You Have Around 20 Minutes To Contain a Russian APT Attack

When a Russian nation-state actor attacks a government or a private organization, they have about 20 minutes to detect and contain the attack. From a report: New statistics published today by US cyber-security firm Crowdstrike ranked threat groups based on their "breakout time." "Breakout time" refers to the time a hacker group takes from gaining initial access to a victim's computer to moving laterally through its network. This includes the time the attacker spends scanning the local network and deploying exploits in order to escalate his access to other nearby computers.

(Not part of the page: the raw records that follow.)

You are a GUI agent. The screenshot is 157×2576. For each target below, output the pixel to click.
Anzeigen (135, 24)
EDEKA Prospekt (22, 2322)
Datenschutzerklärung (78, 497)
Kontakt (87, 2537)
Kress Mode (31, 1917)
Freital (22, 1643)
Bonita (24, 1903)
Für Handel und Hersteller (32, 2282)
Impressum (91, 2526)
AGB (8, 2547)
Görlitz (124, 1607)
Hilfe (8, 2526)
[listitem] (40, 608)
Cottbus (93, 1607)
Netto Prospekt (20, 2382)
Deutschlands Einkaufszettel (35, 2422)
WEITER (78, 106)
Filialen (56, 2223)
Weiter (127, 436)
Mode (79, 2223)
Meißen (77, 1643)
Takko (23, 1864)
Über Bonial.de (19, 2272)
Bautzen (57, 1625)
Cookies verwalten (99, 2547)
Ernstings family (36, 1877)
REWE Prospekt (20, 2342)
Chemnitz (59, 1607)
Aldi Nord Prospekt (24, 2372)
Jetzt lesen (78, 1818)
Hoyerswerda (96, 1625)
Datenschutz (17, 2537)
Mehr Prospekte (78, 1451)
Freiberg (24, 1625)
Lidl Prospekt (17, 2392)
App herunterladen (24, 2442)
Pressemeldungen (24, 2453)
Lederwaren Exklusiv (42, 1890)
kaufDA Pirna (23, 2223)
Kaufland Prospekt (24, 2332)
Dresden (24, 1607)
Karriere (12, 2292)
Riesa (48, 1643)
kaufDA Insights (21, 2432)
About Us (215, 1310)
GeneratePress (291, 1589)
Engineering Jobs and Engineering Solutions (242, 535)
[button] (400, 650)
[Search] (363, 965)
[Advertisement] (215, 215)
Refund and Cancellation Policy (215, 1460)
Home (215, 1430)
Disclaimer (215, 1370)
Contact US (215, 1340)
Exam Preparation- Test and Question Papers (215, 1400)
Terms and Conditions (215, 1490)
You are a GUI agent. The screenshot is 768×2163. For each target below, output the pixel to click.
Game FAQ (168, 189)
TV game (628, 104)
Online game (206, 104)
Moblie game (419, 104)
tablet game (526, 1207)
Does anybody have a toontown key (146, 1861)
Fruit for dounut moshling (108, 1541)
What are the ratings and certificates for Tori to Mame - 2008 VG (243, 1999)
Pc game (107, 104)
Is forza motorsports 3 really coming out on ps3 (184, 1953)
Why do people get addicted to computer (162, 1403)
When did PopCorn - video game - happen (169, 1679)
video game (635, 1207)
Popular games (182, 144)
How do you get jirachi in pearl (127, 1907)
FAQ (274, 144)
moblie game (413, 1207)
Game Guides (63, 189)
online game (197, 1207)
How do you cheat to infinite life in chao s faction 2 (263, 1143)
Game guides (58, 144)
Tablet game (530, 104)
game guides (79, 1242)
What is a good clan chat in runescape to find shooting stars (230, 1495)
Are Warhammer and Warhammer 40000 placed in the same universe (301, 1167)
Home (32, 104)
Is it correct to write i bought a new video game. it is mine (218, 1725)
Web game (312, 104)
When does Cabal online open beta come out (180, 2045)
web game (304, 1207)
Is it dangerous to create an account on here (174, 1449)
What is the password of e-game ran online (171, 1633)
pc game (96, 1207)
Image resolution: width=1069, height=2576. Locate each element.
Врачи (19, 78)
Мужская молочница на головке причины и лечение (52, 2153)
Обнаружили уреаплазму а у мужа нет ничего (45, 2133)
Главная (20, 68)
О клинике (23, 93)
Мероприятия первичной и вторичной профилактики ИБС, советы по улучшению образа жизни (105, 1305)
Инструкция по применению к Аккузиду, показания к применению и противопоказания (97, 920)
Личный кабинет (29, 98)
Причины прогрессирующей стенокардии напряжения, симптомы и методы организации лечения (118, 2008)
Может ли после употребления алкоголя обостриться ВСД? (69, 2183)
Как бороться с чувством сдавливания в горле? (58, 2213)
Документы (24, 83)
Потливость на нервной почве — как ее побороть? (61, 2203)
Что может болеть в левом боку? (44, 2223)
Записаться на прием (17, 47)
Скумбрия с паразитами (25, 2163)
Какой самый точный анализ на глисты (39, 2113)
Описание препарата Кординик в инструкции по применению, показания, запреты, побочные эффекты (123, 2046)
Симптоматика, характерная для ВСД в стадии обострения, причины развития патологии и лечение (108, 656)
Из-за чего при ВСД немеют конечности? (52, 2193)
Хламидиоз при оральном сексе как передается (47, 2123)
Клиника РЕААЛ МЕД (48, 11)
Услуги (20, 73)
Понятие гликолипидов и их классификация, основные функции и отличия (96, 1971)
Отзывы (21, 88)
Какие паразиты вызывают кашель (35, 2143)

[...] According to data gathered from 2018 hack investigations, CrowdStrike says Russian hackers (which the company calls internally "Bears") have been the most prolific and efficient hacker groups last year, with an average breakout time of 18 minutes and 49 seconds.

Re:The same dudes that "investigated" the DNC serv

Crowdstrike story

They have a history of blaming Russia for every hack even if Russia was not involved. They have 2 big cases where they falsely blamed Russia, one a hack in the Ukraine, the second the DNC email server. That's right, the DNC server that the FBI never examined, we were told was hacked by Russia by Comey. Well the people who told him admitted they lied, before Comey came out and told Congress under oath.

So Crowdstrike yelling "RUSSIA!!!" isn't new. Them providing proof would be.